Every twentysomething has a great idea brewing inside him or her. But for whatever reason, whether it’s lack of time, money, or ambition, these ideas don’t always come to fruition. However, 24-year-old Luke has great insight on how to make your thought become a reality.
Luke describes himself as “enormously passionate about actualizing good ideas.” After founding more than four thriving start-ups, it’s fair to say Luke is really good at just that – making ideas become a reality.
Luke was about to enter his twenties when his childhood love for space turned into something much greater. He came across an old NASA paper that spoke about building a base on the moon by using plastic bags filled with moon dust because that was a cheap and easy way. “Is there a way to use this same idea in other environments that are resource constrained?” Luke wondered. He thought immediately about disaster relief locations and areas with limited resources that were lacking efficient supply chains for building small housing structures.
At 19, Luke convinced his parents to let him build a prototype in their backyard. After realizing his idea worked and it would be a cost-efficient process to replicate in other parts of the world, EarthBag was born.
The earthquake in Haiti happened shortly thereafter and Earthbag received sponsorship from the Clinton Global Initiative, Delta Social Innovation Fund, and Habitat for Humanity – raising $200,000 collectively. In 2012, Luke and his team spent a lot of time building prototypes in Haiti. Their last build had cut costs by 40% – an incredible result for small housing in developing countries.

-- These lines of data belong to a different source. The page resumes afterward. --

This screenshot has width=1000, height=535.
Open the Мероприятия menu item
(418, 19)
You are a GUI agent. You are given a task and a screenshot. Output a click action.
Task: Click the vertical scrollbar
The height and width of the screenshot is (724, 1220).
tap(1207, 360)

After college graduation, Luke attended Imperial College London as a Marshall Scholar and compled an MSc in Innovation, Entrepreneurship, and Management. While in London, he was inspired to start another company. “I was traveling so much and constantly having issues with my electronics dying,” Luke explained. Out of his frustration with the lack of options available for recharging batteries on-the-go, emerged his idea for a wearable battery company, which integrates batteries into our daily lives by utilizing places that were once wasted space. Wear Watt will provide power to people on the go and in turn, will raise awareness and investment for rural electrification projects throughout the world, a cause that Luke is very passionate about.
Luke’s team launched on Kickstarter a couple months ago with their first product called Outpost, a tablet sleeve with a built-in battery pack that can charge any of your electronics. They are working on a partnership with the UN Foundation to create a joint campaign around energy poverty issues. “We see electricity as the fundamental good that advances technology and advances society,” Luke said. “There are 1.5 billion people today in the world who don’t have access to electricity, and we want to create a product that’s targeting the very top end of the market to funnel electricity back into the bottom end of the market.”
While working to launch Wear Watt, Luke simultaneously started another energy software company. In the seventeen states in the United States where energy is deregulated, one shops for energy like shopping for a cable provider. This can be difficult if one does not know where to look, so Luke and his team built a Kayak-like platform for electricity shopping. WattBuy has launched in Pennsylvania, and almost immediately afterwards, had an offer to be bought out. Luke and his team are considering the offer because they would be able to expand to other states with deregulated energy markets, but are still weighing their options.
Luke’s advice to twentysomethings who want to launch an idea is, “Don’t let other people tell you no. It has far less to do with initial intelligence or the strength of an idea, but it has pretty much everything to do with taking that first step and committing 100% to something.”